Score: 0

Testing Database Systems with Large Language Model Synthesized Fragments

Published: May 4, 2025 | arXiv ID: 2505.02012v1

By: Suyang Zhong, Manuel Rigger

Potential Business Impact:

Finds hidden bugs in computer databases.

Business Areas:

Natural Language Processing Artificial Intelligence, Data and Analytics, Software

Various automated testing approaches have been proposed for Database Management Systems (DBMSs).

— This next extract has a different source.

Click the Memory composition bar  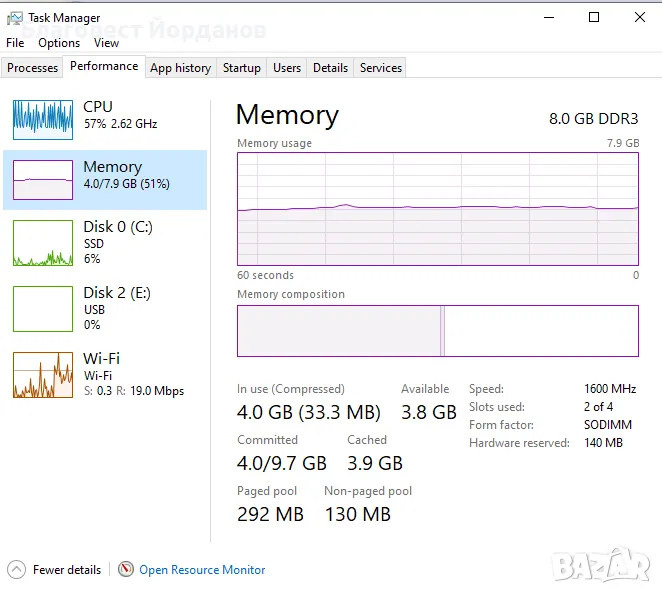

Many such approaches generate pairs of equivalent queries to identify bugs that cause DBMSs to compute incorrect results, and have found hundreds of bugs in mature, widely used DBMSs. Most of these approaches are based on manually written SQL generators; however, their bug-finding capabilities remain constrained by the limited set of SQL features supported by the generators. In this work, we propose ShQveL, an approach that augments existing SQL test-case generators by leveraging Large Language Models (LLMs) to synthesize SQL fragments. Our key idea is to systematically incorporate SQL features gained through automated interactions with LLMs into the SQL generators, increasing the features covered while efficiently generating test cases. Specifically, ShQveL uses SQL sketches -- SQL statements with incomplete code segments that LLMs fill -- to integrate LLM-generated content into the generator. We evaluated ShQveL on 5 DBMSs and discovered 55 unique and previously unknown bugs, 50 of which were promptly fixed after our reports.